While the majority of Egyptians and Asians—mainly Chinese and South Koreans—have been repatriated via multinational military naval and air fleets from Tunisian ports and airports, refugees from Sub-Saharan Africa and Bangladesh remain at the border, as their countries are either indifferent to their fate or do not have the adequate means to send them home. Less than one mile from Ras Ajdir, I met Muhammad, a Sudanese worker, with his family, who coming from Tripoli crossed the border on April 11 and found a temporary shelter in one of the camps. He pointed out that as a citizen of a country well known for its close relationship with Qaddafi’s regime, some Libyans suspect him as either a sympathizer of the “Great Brother Leader” or a potential mercenary to be recruited by the Libyan regime. He reported that the attacks orchestrated by Qaddafi’s loyalist forces mainly targeted Egyptians and Tunisians because the forces viewed their countries’ revolutions as triggering the uprising in Libya. He affirmed that thousands of foreigners, mainly Africans, are still in Tripoli and are petrified to leave for fear that they will be robbed or even killed on their way to the border. Like other foreigners who escaped, Muhammad’s hope was to return home, but he was doubtful whether Sudan’s government would do so.
[Image Source: Noureddine Jebnoun. Zarzis Port (300 miles south of Tunis): Tunisian and Egyptian soldiers fraternized during the repatriation of Egyptian refugees by the Egyptian Navy]

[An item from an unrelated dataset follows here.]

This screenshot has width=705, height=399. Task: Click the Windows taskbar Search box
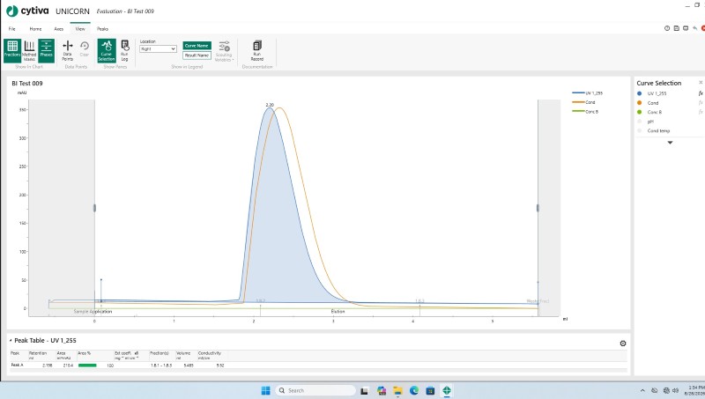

Many Libyans who crossed the border into Tunisia said that many African workers had been forced to join Qaddafi’s battalions and were detained in Sidi Bilal Naval base (about 20 miles west of Tripoli) before NATO fighter jets bombed the base on April 26. These workers were then stripped of their IDs and valuables before being sent on a dangerous boat journey across the Mediterranean to Europe; many of them perished and others reached the Italian island Lampedusa. Libyan refugees in Tunisia also described the barbaric scenes of civilian massacres committed by Qaddafi’s forces. Many of these refugees said that they have not been proud of being Libyan since their country’s rebellion against the Italian colonial power. By using excessive and disproportional force against his people, Qaddafi has united them in their quest to oust him.